Right click on the alignments and look in the
Sort
andGroup alignments by
options to see if one of those help highlight these kind of reads.Thanks! But every exon has almost more than 50 reads matching. It looks every tedious to manually check for 6 exons. Is there any other way I can do it?
You can filter out spliced reads using answers here: Filtering out the spliced reads from bam file.
Thanks! I tried to filter out the reads that mapped to the area of interest using samtools and the coordinates of the region. However, in IGV i could see 19 reads aligned in that region but when I extracted those using samtools only 10 wherein the output.
Why would that happen?
Only 10 are spliced?
For region of interest say, 57,000,000-57,500,000
In IGV I can see 19 reads are aligned. However, when I try to extract those reads using
samtools view -h -q 10 out.bam "chrX:57,000,000-57,500,00" > gene.bam
I get only 10 reads.
I am little confused over the question but would like to help in someway.
You need to specify if the reads that were aligned were single end vs. paired end and the size.
If you are using illumina paired ends (which are the longest possible in illumina) how come even a paired end read cover 200,000 bp - you mentioned earlier comment tath exons are 200,000 BP. It is possible for paired end reads (max of 300 bp for 2 paired end x 150 bp read) to cover two distant exons but not all the part of exons.

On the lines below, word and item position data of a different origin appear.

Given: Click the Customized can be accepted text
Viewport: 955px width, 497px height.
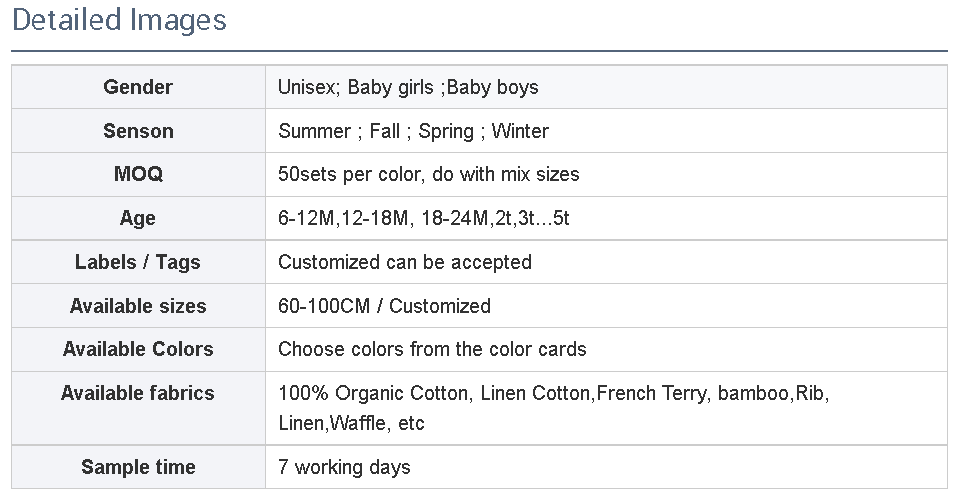Looking at the screenshot, I should [x=404, y=262].
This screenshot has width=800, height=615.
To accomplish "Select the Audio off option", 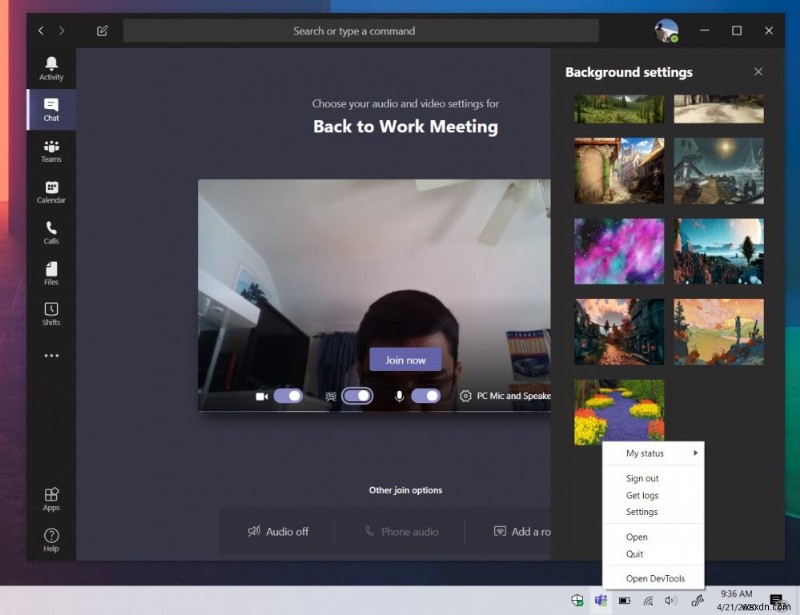I will 279,531.
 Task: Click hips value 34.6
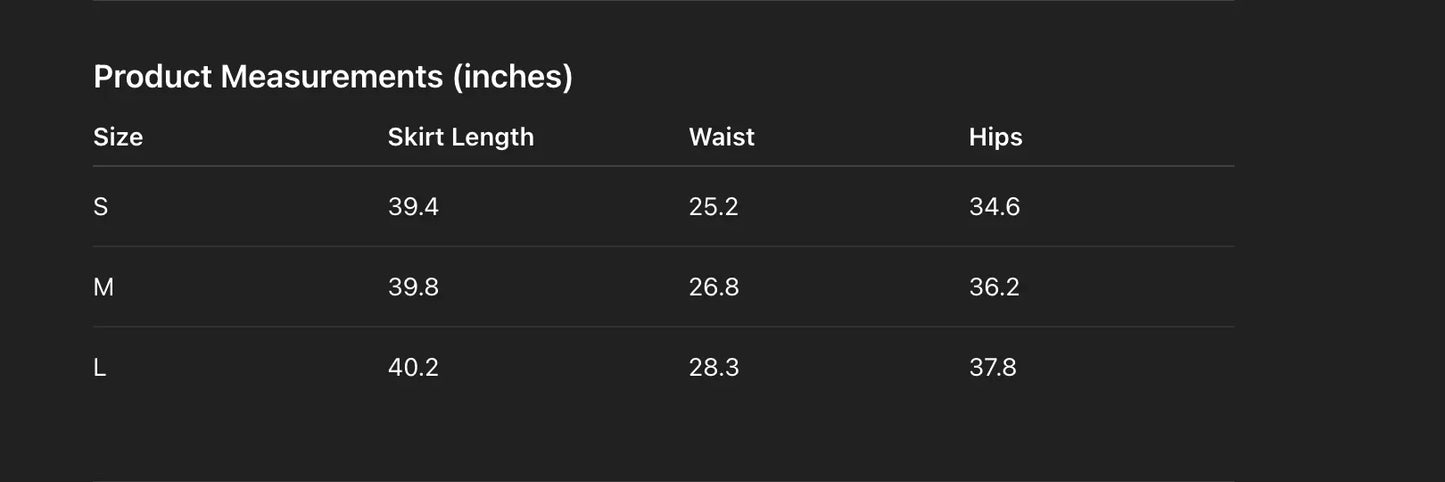click(x=994, y=207)
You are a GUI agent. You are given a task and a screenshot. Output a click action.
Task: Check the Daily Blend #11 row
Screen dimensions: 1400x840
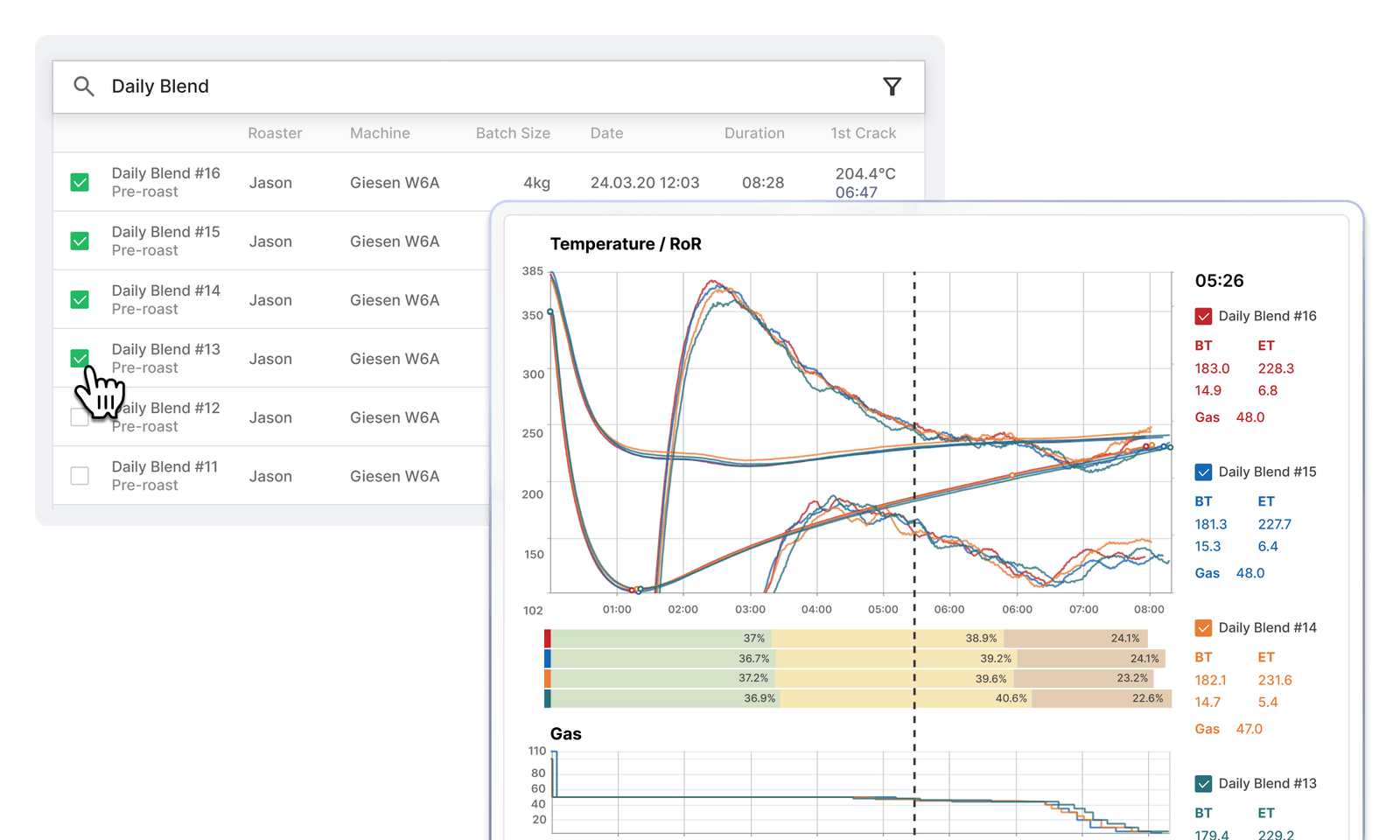(x=80, y=476)
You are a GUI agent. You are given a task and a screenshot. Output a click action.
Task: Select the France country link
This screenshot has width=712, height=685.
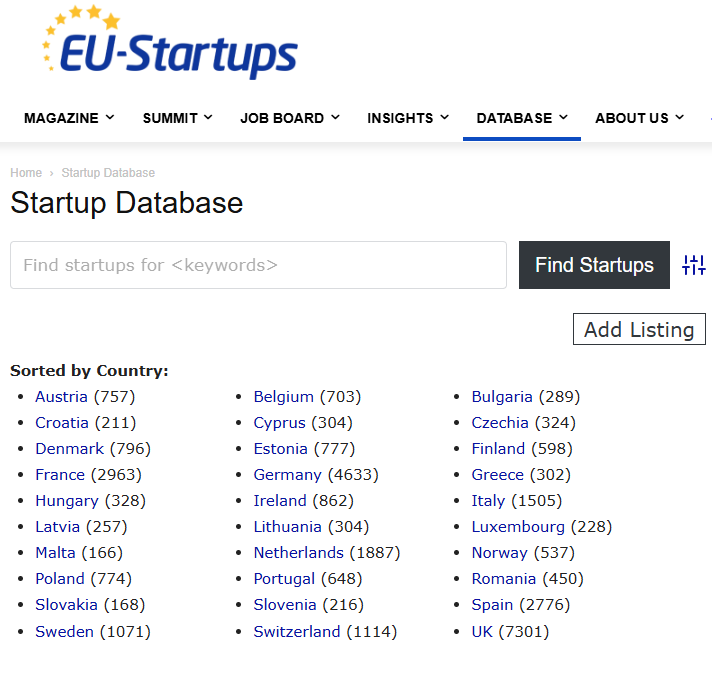coord(60,475)
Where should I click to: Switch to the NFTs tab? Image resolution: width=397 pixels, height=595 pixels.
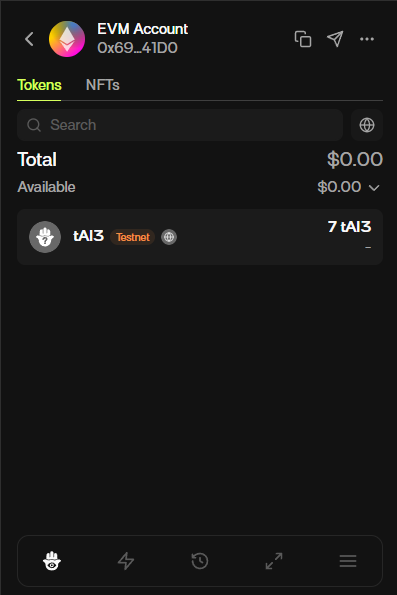click(102, 85)
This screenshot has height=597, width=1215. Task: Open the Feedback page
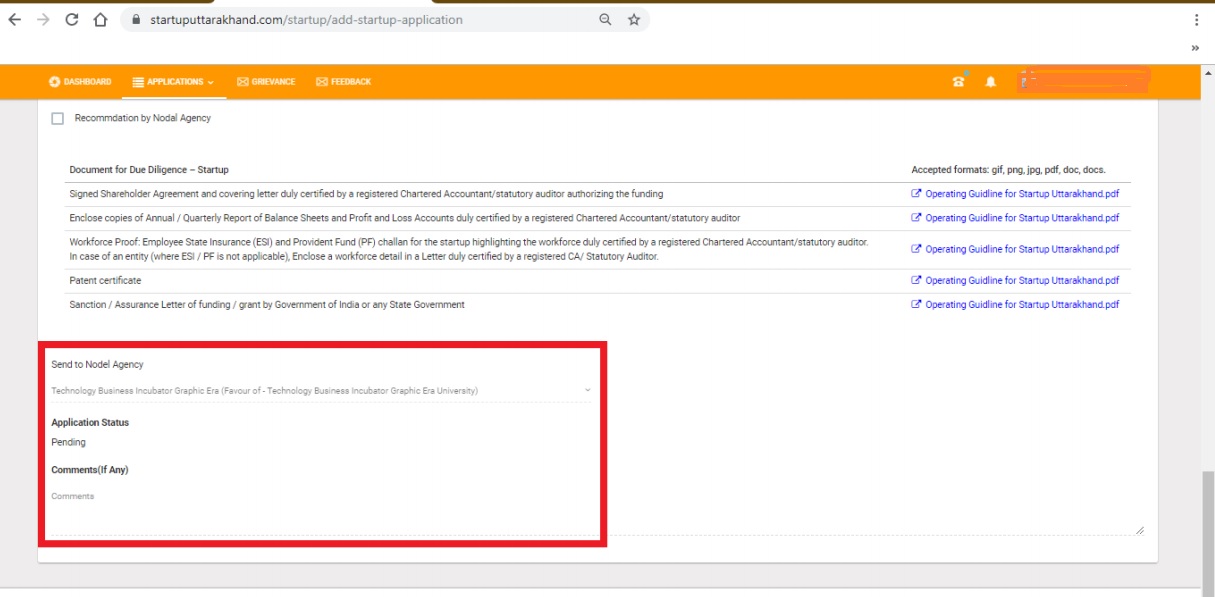click(343, 82)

In you case its like 6 exons. How is it possible for one read pair to cover such a large number of exons?
You should have understood one thing when you pulled only 10 reads overlapping in
chrX:57,000,000-57,500,00
; that means the alignment in this region in very sparse.If you are using nanopore or pacbio reads than it is a different story. So, please add more detail to your question. Also add some plots from IGV to clarify the issue.
Reads are supposed to contain spliced segments. Exactly how, only @KNC_bioinfo knows, since we can't see the data.
I am sorry about that. I am using nanopore reads.
Important information. Should have been in the original post. What aligner did you use? Perhaps it does not use right tags for you to be able to pull out spliced reads.